This coq au vin recipe, featured in a recent issue of Cook’s Illustrated (September, 2006), is very good. I was wary of the boneless, skinless thighs it called for (sacré bleu!), but they surprisingly worked in this dish. I added a shot of cognac after sauteeing the vegetables, and — as I’m wont to do out of laziness — substituted frozen pearl onions instead of blanching, scoring, and peeling 24 fresh onions. I also pretty much doubled the mushrooms (and garlic) the recipe called for. I served the results with egg noodles and was quite happy with the results.
Modern Coq au Vin
- 1 bottle red wine (or more if you are drinking while cooking)
- 2 cups chicken broth
- 10 sprigs fresh parsley (what the hell is a sprig? I just used half a bunch)
- 1/2 bunch parsley, stems removed, chopped
- 2 bay leaves
- 3 slices thick-bacon, cut into “lardons” (fancy way (and a misnomer) to say “slice the bacon into strips”)
- 2 1/2 pounds boneless, skinless chicken thighs, cut lengthwise. My thighs were smallish, so I didn’t cut all of them, and I didn’t really bother trimming the fat. Fat makes the world a better place.
- 5 tablespoons unsalted butter. My butter had salt in it. Don’t hate me.
- 24 frozen pearl onions, thawed, drained, and dried. I used 27.
- 8 ounces cremini mushrooms, stems removed, halved (or quartered). I also used white button mushrooms, and kept the stems. For button/cremini mushrooms, I like the stems. I think they taste good. There, I said it.
- 2 medium garlic cloves, pressed through a garlic press. 2? Try more like 7.
- 1 tablespoon tomato paste
- 2 tablespoons all-purpose flour
- 1 shot (1 1/2 ounces) of cognac
In a non-reactive saucepan, combine wine, broth, 1/2 bunch parsley, stems and all, and bay leaves. Bring to a boil, reduce, and simmer until reduced in half, prolly around 1/2 hour or so. If you’re drinking, pour a glass of wine for yourself, and put on some music.

My mise en place, including an iPod shuffle connected to my Tivoli iPal speaker. Set List: “Guided by Voices’ Under the Bushes Under the Stars”, The Selecter’s “Too Much Pressure”, The Thermals “The Body, the Blood, the Machine”, Golden Smog’s “Another Fine Day”, Okkervil River’s “Black Sheep Boy”, Stephen Malkmus and the Jicks’ “Face The Truth”, and enough assorted singles from Paul Westerberg to properly fill out 512 megabytes.
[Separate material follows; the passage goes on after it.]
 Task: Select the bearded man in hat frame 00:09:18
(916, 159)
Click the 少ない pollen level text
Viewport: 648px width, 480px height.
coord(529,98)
Salt and pepper the chicken thighs. In a hot Dutch oven or huge ass sautee pan (i.e. deep and wide), swirl a tablespoon of butter and brown the thighs in two batches. Remove from pan and place on plate. Add bacon to the pan and render, then add two tablespoons of butter and sautee mushrooms for a few minutes, and then add the pearl onions.

After a minute or so, turn up the heat, then hit the vegetables with a shot of cognac. If you’re the dramatic type, you can light it on fire for a flambé, but if you’re like me and have an annoyingly sensitive indoor fire alarm, you can simply pour yourself another glass of wine and lament on what could have been. Add garlic, sautee for a few more seconds, salt and pepper the vegetables, and hit them with some of the chopped parsley.

In the meantime, you’ve already (in the past) reduced the wine/broth mixture, and strained it, right? I sure hope so. Return the chicken thighs the pan, and pour the liquid reduction over it, add tomato paste and flour, and stir. Bring to a simmer and reduce heat.

Go watch The Office and after a half hour or so check the seasoning and adjust the salt level. Continue to simmer and reduce on low heat until your coq soaks up more of the vin, and reduces to a stew, about another half hour or so. Once finished, swirl in last two tablespoons butter and remove from heat.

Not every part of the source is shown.